Hello everybody and welcome back to my blog. In the latest issue of the ARRL Letter there is an article that peaked my interest. The article was talking about a group in Utah that had used modified routers that used ham radio frequencies to make a network in an area that a boy scout troop was using to do a food drive. They hooked up cameras at different locations and were able to watch them to see when to send out trucks to pick up donated goods among other things. Having a background in computers, and always interested in learning new and exciting things, especially something that could be of great help in times of a disaster, I decided to dig a little deeper into what this thing called Broadband-hamnet was all about.

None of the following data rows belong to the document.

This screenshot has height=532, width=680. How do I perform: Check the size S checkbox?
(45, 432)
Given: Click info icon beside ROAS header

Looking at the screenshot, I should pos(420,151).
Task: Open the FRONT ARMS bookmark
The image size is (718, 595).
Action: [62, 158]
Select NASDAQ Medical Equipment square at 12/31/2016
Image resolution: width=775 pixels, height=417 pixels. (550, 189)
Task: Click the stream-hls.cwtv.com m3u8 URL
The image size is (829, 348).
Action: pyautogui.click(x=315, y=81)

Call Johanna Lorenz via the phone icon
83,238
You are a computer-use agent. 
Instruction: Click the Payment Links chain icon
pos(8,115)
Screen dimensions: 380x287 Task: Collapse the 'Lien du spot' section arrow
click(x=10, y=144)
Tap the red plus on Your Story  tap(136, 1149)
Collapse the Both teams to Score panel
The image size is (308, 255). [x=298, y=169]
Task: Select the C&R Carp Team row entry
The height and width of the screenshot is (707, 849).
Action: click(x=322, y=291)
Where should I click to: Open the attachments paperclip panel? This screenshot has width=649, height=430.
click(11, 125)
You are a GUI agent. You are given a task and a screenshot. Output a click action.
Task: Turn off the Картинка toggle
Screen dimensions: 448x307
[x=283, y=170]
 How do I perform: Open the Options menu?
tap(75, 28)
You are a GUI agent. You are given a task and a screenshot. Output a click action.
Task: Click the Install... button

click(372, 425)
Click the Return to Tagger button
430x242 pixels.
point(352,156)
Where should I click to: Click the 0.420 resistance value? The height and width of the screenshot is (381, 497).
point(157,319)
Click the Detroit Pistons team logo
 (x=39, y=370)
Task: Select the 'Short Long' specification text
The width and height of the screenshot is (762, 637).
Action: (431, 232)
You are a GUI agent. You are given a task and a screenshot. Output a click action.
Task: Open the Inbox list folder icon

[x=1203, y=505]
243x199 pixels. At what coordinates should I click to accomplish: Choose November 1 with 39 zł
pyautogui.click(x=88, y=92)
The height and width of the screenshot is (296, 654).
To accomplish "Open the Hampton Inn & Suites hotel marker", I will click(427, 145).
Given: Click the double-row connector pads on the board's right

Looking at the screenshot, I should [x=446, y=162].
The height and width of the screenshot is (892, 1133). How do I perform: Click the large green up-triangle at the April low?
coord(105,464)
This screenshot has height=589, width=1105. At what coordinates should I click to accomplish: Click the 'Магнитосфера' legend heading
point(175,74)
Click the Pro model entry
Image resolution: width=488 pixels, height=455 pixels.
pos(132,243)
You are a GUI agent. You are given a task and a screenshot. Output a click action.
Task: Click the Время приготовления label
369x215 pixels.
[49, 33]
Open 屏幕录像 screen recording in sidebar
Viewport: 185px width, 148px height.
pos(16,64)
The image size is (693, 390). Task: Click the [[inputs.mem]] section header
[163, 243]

My first step in this was checking out their website. So what is broadband-hamlet? Well it is a network. It is a special firmware that transforms a consumer router into one that uses the ham radio frequencies that overlap with the lower channels of standard WiFi. With using these channels it now falls under part 97 of the FCC rules instead of part 15. This allows for higher power output, bigger antenna options and other changes. The change in the firmware of the router, makes the router become a mesh mode. Mesh nodes are self-discovering, meaning that all you have to do is turn a mesh mode on and if it is within range of another mesh node it will automatically connect. Mesh nodes are self-configuring as well, meaning that once they connect to another node they will configure themselves the same so that they will be able to share data. They are self-advertising, meaning that when you turn it on, it will start broadcasting, saying “hey I’m here” to other nodes that may be listening. They are also fault tolerant, and if I’m understanding correctly, it basically means that if something happens while its receiving some information and it doesn’t get it all or disconnects or something along those lines, the node will automatically try and get corrected data from the sender. If any of y’all have used packet in the past it is basically the same thing that packet did between nodes, would automatically make sure that the data is correct and if not, asks for a correction before sending it along.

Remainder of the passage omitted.